Son Seals, 62

| 17 Feb 2015 | 01:51

    Son Seals, 62 The passing of a figure on the level of Frank "Son" Seals brings out the Alan Lomax in all of us. Hentoff, Goldstein, even Norman Granz of Jazz at the Philharmonic fame-we do what urban Jews do best. We emcee. We introduce. We popularize. We consecrate precious column space to that other American minority we want to understand, but rarely do. Here we go again.

    In our post-electric, post-acoustic and post-electric-again blues world, an era rife with guitar heroes from the relatively traditional Buddy Guy to the softcore muzak of Eric Clapton, Son Seals stood out. His voice was hard, almost metallic-Charlie Patton with Gulf War Syndrome. His pickless guitar style-famously characterized by Alligator Records founder Bruce Iglauer as "all kill, no fill"-was undoubtedly the most laser-trained, no-fucking-around sound that America has heard from six strings since Hubert Sumlin began sucking a few decades ago.
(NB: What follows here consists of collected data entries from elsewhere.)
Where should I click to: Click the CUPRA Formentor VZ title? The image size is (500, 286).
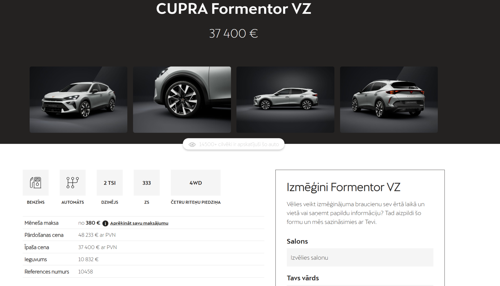[234, 9]
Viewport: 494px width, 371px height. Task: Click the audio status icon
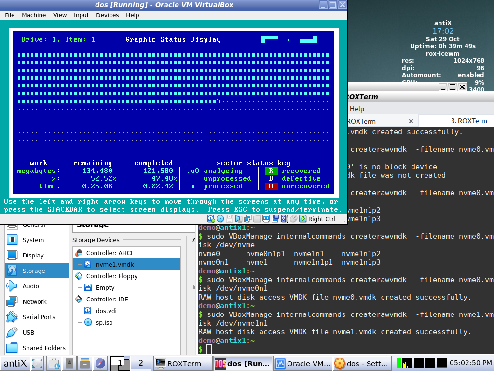tap(238, 218)
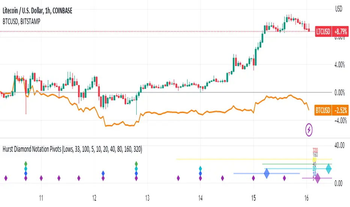350x207 pixels.
Task: Click the 4.00% level on the price scale
Action: pyautogui.click(x=339, y=65)
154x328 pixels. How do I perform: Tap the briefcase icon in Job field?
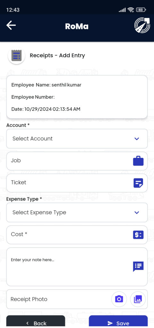(x=138, y=161)
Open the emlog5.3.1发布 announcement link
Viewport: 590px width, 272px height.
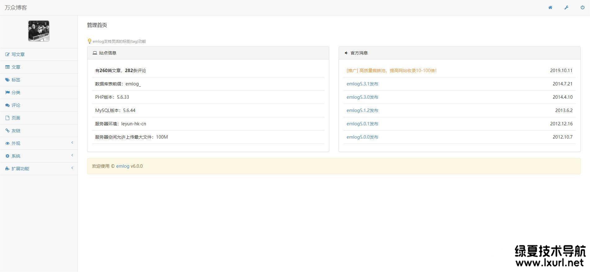tap(362, 84)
Son Seals, in the end, was the last gasp of the blues before the Jonny Lang/Stevie Ray Vaughn revival of the 80s and 90s, and the coopting of traditional black music by people like Moby, suburban-hippies Phish and the aural abortion that was Clapton Unplugged.

    The youngest of 13 children, Frank Seals grew up in his father Jim's jukejoint in Osceola, AR. He was called "Little Son" to tell him apart from his father, who just went by the name of "Son." From the age of 13, Seals toured on drums and guitar, receiving wisdom at the feet of Earl Hooker and Albert King.

    In 1971 he moved to Chicago, the city with which he was to be associated for the rest of his life. Seals, now full time on the guitar, assumed Hound Dog Taylor's regular spot at the Expressway Lounge on the South Side when Taylor went big and hit the road.

    Albums followed, most notably The Son Seals Blues Band and Midnight Son, and all on Alligator Records. Trouble followed too. Besides having to deal with 14 children, Seals lost his left leg to diabetes in 1999; two years earlier, he was shot in the face by an ex-wife. And then only two years ago, Seals' mobile home was destroyed in a fire, and his custom-made guitar stolen.

    But did any of this hard living and hard luck make him play the blues any better? No. Seals was beyond all that. I caught him one night at Town Hall, and in the middle of a guitar solo I heard this sound, like someone sawing off an ear with a chainsaw purring sweet. I closed my eyes, expecting the apocalypse. I opened them a second later, and there was just this black man with the beard of a prophet.